Saved data entries:

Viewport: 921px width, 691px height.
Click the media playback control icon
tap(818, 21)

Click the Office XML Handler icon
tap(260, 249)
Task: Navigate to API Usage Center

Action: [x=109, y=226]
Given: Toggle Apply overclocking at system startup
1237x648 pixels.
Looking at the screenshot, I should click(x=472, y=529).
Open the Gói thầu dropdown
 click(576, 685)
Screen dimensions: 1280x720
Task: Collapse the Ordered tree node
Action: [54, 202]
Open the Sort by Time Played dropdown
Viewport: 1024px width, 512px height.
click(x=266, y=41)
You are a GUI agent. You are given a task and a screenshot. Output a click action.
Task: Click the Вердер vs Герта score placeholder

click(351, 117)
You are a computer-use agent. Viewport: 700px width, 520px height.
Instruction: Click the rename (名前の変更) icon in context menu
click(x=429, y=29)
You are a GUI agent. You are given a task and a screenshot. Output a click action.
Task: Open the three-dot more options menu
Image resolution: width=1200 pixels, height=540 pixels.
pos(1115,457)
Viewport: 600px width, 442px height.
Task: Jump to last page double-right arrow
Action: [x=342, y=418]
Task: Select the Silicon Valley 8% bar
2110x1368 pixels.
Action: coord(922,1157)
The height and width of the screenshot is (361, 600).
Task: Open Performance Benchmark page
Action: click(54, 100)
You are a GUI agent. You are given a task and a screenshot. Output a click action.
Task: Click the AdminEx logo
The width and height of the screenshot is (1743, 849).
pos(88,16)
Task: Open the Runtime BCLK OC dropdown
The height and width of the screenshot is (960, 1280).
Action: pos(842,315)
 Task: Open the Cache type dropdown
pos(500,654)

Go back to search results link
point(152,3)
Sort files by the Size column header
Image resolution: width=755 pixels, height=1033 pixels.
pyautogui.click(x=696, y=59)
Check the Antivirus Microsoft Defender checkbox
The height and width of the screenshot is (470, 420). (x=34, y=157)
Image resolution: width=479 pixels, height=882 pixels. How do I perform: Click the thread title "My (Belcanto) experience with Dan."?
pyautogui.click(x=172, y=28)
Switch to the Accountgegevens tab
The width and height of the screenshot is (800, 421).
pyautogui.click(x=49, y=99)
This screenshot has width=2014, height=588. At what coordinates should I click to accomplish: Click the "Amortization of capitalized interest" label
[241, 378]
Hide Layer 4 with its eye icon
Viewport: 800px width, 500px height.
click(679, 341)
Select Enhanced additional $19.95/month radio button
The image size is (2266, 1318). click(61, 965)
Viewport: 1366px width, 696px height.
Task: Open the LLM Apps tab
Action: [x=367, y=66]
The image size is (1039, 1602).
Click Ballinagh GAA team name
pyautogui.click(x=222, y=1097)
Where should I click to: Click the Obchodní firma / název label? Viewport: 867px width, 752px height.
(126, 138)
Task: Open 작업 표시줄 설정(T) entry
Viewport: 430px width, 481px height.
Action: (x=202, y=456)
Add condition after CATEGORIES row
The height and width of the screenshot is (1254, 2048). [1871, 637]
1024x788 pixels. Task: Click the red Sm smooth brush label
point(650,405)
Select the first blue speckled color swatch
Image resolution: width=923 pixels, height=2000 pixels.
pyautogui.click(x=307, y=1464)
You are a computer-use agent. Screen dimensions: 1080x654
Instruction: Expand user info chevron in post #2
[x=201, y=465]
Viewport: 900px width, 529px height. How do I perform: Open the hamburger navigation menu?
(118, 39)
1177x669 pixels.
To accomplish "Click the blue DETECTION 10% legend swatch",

(What to work on) Copy exactly the stretch of data above from the line with "Image resolution: width=1200" through the line with "Sort files by the Size column header", and omit all other lines.

(Exercise result)
Image resolution: width=1200 pixels, height=540 pixels.
pos(1115,457)
Viewport: 600px width, 442px height.
Task: Jump to last page double-right arrow
Action: [x=342, y=418]
Task: Select the Silicon Valley 8% bar
2110x1368 pixels.
Action: coord(922,1157)
The height and width of the screenshot is (361, 600).
Task: Open Performance Benchmark page
Action: click(54, 100)
You are a GUI agent. You are given a task and a screenshot. Output a click action.
Task: Click the AdminEx logo
The width and height of the screenshot is (1743, 849).
pos(88,16)
Task: Open the Runtime BCLK OC dropdown
The height and width of the screenshot is (960, 1280).
Action: pos(842,315)
 Task: Open the Cache type dropdown
pos(500,654)

Go back to search results link
point(152,3)
Sort files by the Size column header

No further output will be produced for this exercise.